Expanding Environmental Education
May 3, 2010
DePauw has received a $595,000 three-year grant from The Andrew W. Mellon Foundation to create new and innovative opportunities for students and faculty members related to interdisciplinary environmental education.
The University’s grant proposal to The Mellon Foundation states its "intention is to produce broadly educated graduates who can think critically and analytically, and are equipped to deal with complex environmental problems using tools and approaches from multiple disciplines. In this respect, environmental education at DePauw will be an overt model of what the University community believes a liberal arts education should be."
The co-coordinators of the program are James “Jim” H. Benedix, professor of biology, and Michele T. Villinski, associate professor of economics and management.

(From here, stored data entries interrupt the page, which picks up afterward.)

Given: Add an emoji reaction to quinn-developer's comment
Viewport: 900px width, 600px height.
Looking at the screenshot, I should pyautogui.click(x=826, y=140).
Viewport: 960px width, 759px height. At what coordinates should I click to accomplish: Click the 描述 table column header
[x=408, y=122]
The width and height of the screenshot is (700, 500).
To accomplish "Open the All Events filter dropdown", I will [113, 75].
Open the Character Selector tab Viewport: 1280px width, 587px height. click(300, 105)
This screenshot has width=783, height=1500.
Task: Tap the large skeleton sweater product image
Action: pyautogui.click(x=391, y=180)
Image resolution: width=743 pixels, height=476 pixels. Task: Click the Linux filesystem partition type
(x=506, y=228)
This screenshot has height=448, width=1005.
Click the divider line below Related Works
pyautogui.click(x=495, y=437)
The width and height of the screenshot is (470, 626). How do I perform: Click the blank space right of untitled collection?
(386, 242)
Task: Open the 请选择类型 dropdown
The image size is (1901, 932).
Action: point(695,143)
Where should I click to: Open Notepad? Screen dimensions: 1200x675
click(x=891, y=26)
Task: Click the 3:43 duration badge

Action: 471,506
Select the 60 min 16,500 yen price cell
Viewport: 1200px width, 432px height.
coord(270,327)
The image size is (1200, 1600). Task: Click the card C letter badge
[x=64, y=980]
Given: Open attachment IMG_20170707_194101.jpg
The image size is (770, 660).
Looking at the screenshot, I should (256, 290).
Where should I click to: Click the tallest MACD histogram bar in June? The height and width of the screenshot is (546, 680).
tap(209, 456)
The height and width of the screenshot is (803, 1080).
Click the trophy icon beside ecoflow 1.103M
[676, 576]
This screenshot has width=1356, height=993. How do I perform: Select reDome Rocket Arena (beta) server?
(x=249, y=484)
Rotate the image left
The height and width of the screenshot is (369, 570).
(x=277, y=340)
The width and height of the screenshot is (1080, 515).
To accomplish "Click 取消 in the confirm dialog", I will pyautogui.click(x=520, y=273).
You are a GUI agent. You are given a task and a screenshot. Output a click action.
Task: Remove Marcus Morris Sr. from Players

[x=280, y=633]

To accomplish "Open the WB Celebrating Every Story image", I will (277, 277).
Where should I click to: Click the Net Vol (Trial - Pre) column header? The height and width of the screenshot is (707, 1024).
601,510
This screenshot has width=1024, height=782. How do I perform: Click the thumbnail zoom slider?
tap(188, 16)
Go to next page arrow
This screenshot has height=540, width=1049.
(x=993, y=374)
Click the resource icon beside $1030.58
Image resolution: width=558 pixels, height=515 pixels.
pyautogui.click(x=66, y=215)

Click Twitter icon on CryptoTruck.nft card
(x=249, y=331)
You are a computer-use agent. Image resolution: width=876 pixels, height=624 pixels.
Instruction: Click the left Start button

Together, they are working with colleagues from the sciences, social sciences and humanities to provide leadership in the oversight of these new initiatives.
“It’s a well-timed and exciting opportunity for DePauw to receive this funding from the Mellon Foundation to enable us to really look at what we already have as far as environmental offerings in the curriculum,” Villinski says. “It allows us to think about how we’d like to expand or enhance what we already offer, and how we can create programs of study in environmental studies as well as environmental science.”
“Given all the things that have gone on at DePauw during the last several years – students and faculty members becoming more aware of and more active in environmental issues – it’s clear that there is a lot of student interest in translating that or having a parallel component on the academic side.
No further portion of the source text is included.